• Provided records
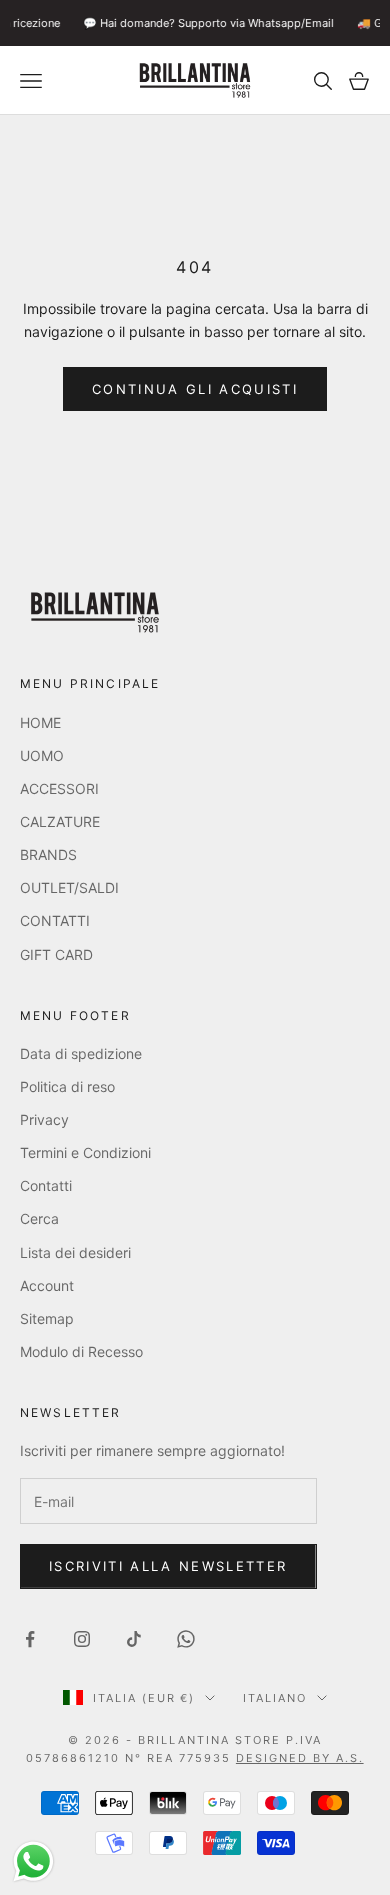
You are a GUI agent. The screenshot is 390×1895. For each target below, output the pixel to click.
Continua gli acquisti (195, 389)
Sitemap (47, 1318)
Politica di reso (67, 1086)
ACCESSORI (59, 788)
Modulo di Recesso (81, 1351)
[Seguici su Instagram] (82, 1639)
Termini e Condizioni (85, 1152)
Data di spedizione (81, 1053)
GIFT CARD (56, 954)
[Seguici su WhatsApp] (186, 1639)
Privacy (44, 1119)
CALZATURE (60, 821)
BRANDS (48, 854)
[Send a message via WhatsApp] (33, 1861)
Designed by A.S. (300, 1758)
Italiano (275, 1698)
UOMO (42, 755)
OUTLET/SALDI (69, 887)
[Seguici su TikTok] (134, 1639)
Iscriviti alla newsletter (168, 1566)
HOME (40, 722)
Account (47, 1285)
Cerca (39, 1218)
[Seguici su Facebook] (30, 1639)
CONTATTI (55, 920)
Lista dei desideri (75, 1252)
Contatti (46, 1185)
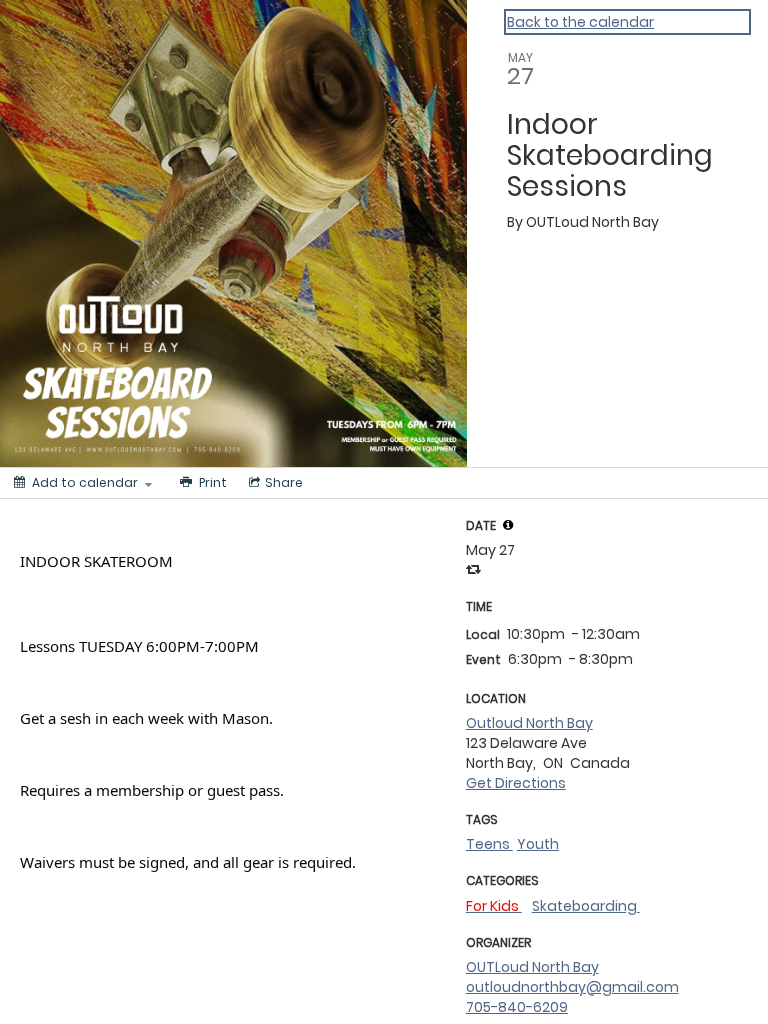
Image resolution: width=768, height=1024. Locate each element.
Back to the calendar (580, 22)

* * *

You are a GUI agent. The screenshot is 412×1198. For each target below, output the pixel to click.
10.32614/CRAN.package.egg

---

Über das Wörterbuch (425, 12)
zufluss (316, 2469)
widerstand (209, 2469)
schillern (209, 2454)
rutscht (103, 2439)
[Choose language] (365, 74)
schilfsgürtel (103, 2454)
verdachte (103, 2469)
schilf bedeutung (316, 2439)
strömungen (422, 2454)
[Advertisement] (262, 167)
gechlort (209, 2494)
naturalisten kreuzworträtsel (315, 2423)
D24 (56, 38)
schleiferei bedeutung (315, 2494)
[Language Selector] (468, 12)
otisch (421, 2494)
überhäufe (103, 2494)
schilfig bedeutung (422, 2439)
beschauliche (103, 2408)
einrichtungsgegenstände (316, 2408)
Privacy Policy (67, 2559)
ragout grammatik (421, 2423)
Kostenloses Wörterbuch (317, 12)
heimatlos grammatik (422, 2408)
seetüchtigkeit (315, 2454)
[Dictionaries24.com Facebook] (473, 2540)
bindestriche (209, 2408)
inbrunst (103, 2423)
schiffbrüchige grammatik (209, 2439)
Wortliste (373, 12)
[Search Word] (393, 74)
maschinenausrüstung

• What this task involves
From the records above, print exactly the lines that run from the line with "You are a GUI agent. The screenshot is 390×1895." to the line with "[Seguici su Instagram] (82, 1639)", inclusive.

• Your response
You are a GUI agent. The screenshot is 390×1895. For each target below, output the pixel to click.
Continua gli acquisti (195, 389)
Sitemap (47, 1318)
Politica di reso (67, 1086)
ACCESSORI (59, 788)
Modulo di Recesso (81, 1351)
[Seguici su Instagram] (82, 1639)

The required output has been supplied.